New Forest stargazers overcome ‘night blight’ to flourish


Published Tuesday 17 March 2015

Astronomers across the New Forest are heralding the area as an excellent location for stargazing, while raising awareness of the impact of light pollution on dark night skies.

    To coincide with this year's partial solar eclipse on 20 March, the New Forest National Park Authority teamed up with astronomy groups to encourage people to make the most of the area’s dark night skies, and to think about how they could help to reduce light pollution, known as ‘night blight’, in the National Park.

    A solar eclipse is when the Moon moves directly between the Sun and the Earth, a rare astronomical phenomenon that will not be seen in the UK again until 2026. It is a source of excitement for the New Forest’s thriving stargazing groups, who will be gathering to view the eclipse.

    (With thanks to Jake Cannon, Martin Young and Stuart Whicker from New Forest Stargazers for the photos)
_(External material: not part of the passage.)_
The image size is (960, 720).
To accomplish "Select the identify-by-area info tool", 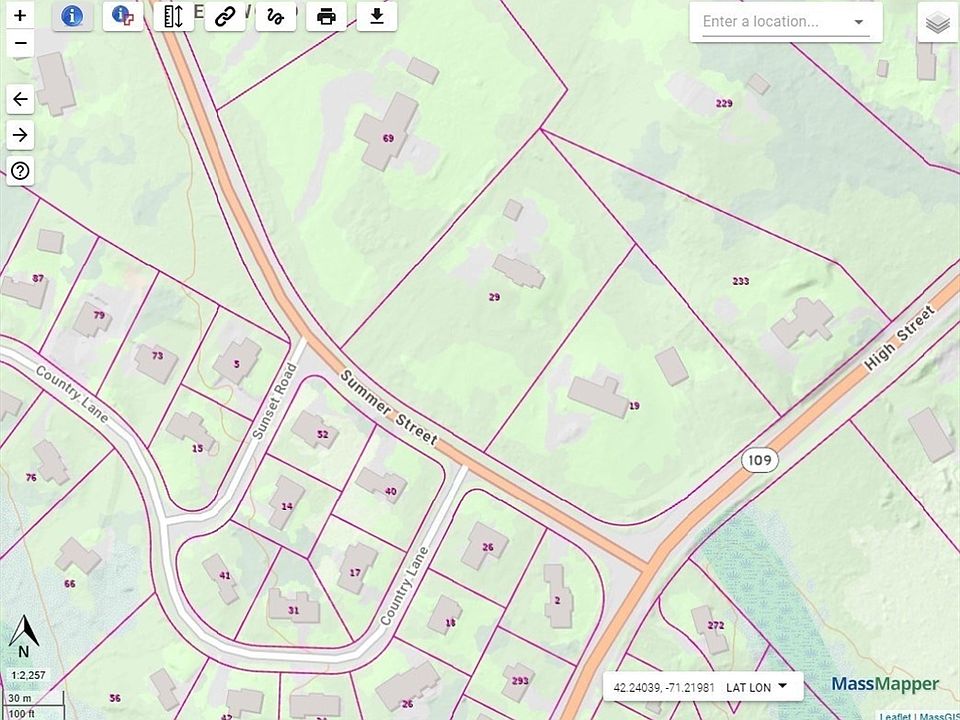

    The groups hoped the event would encourage others to take an interest in the hobby and make the most of the New Forest’s dark night skies by trying stargazing at night.

    Dark night skies are one of the special qualities of the New Forest, which has several tranquil areas with few houses and street lights that provide good conditions for astronomers to see an array of stars and planets.

    However these areas are becoming fewer, as lights from urban areas surrounding the National Park create a glow in the sky which obscures all but the brightest stars in many locations.

    So now residents are encouraged to think about how their lighting can have an impact on night time skies, and consider:

    • Switching off outside lights when they are not in use
    • Setting security lights so they are not triggered unnecessarily
    • Ensuring exterior lighting does not point directly upwards
    • Using the lowest wattage possible for exterior lights.

    Sarah Kelly, New Forest National Park Authority Landscape Officer, said: ‘Stargazing is a great way to appreciate the dark night skies of the New Forest and there are several locations in the National Park that astronomers like to visit to see the stars and even the Milky Way galaxy.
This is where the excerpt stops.